Aim of the task:
Transcribe exactly, and only, the lines from the one with "Open the Сервис menu" through the end of the records below, including both of those lines. Skip all pictures.

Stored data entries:
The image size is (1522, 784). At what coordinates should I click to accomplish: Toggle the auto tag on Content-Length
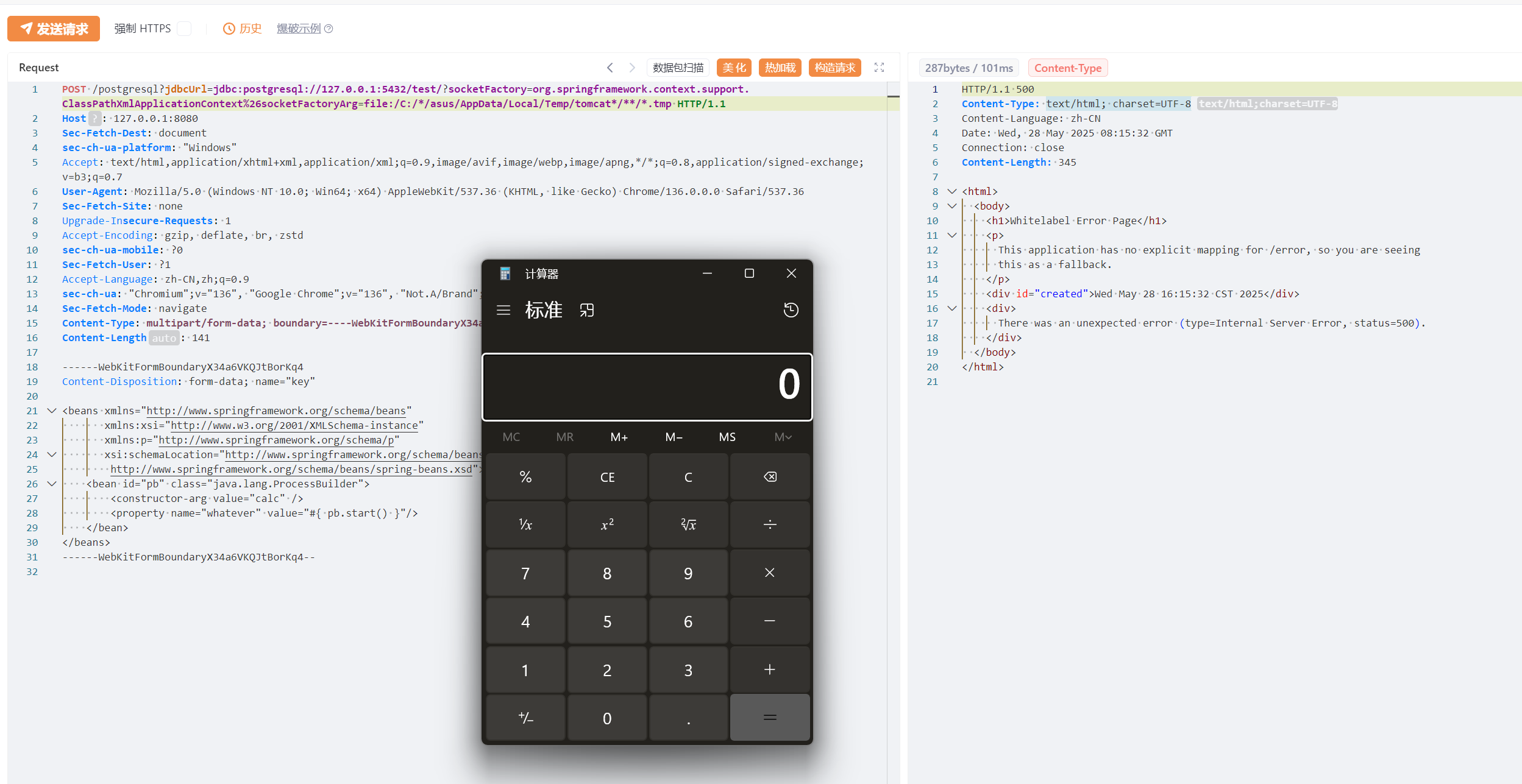[164, 338]
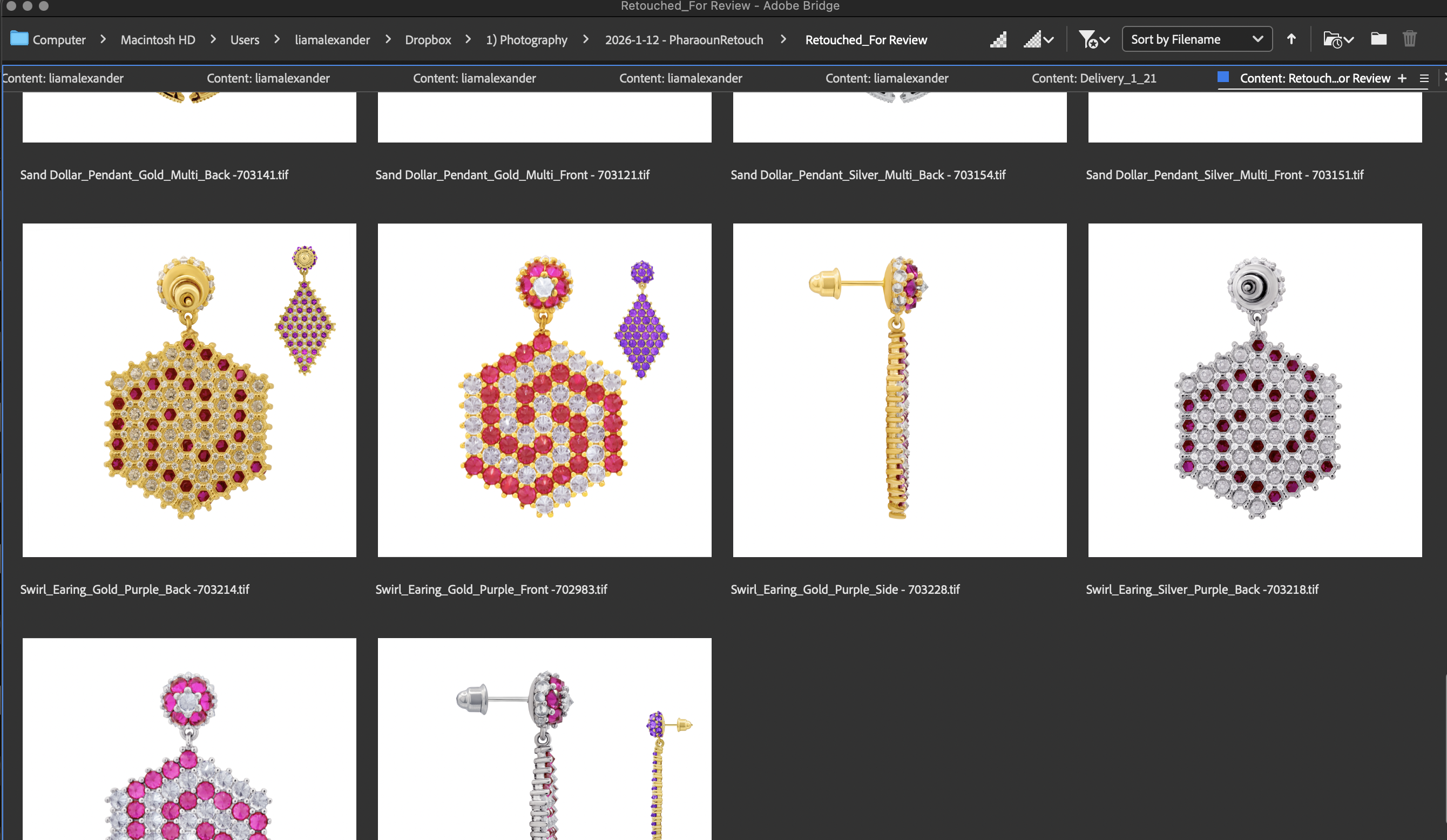The height and width of the screenshot is (840, 1447).
Task: Navigate to 2026-1-12 - PharaounRetouch folder
Action: click(x=684, y=39)
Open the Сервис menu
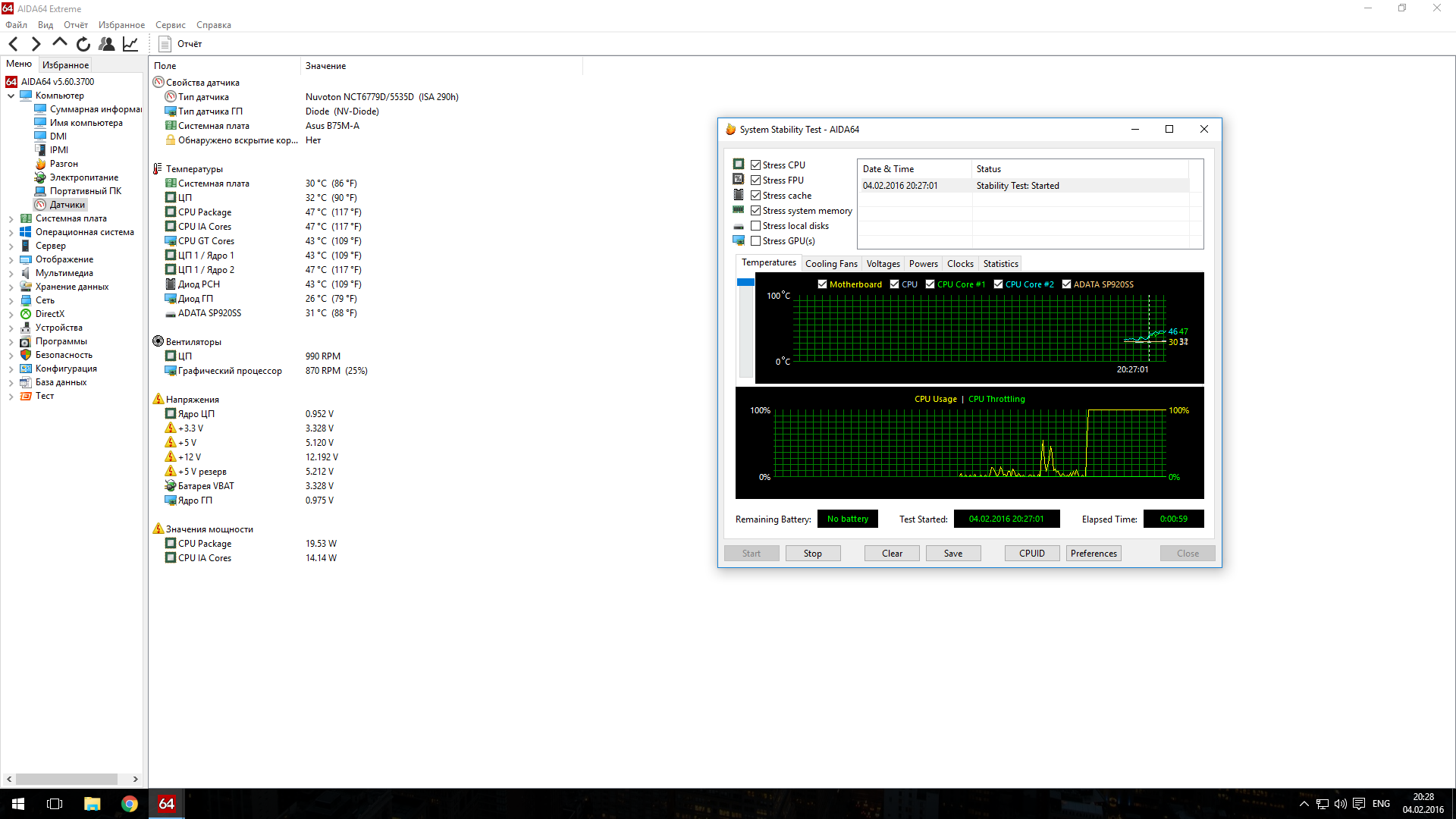The image size is (1456, 819). tap(170, 25)
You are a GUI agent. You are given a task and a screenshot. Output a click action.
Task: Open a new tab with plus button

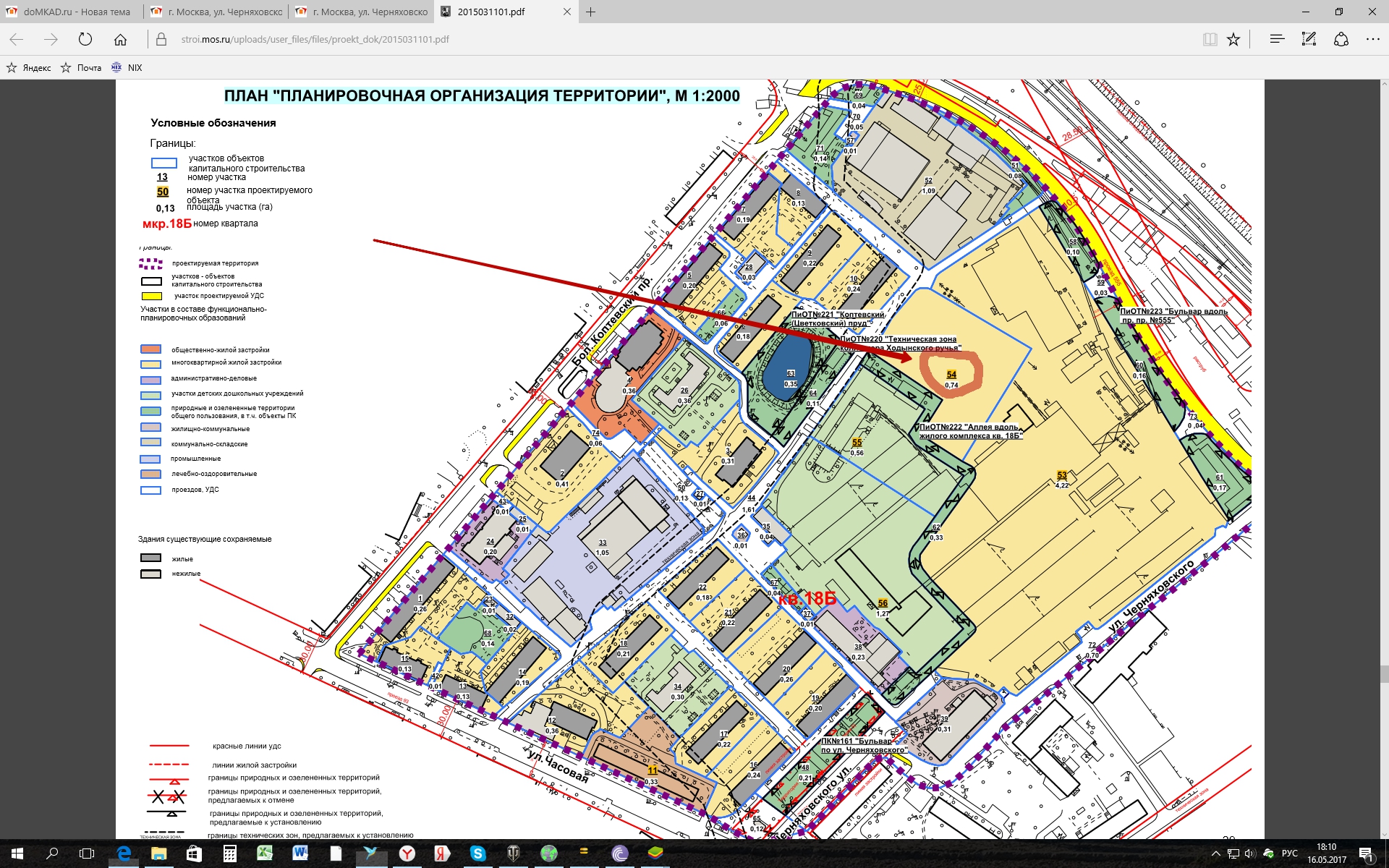point(590,12)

Response below:
Open the Сервис menu
The image size is (1456, 819). tap(170, 25)
You are a GUI agent. You are given a task and a screenshot. Output a click action.
Task: Open a new tab with plus button

point(590,12)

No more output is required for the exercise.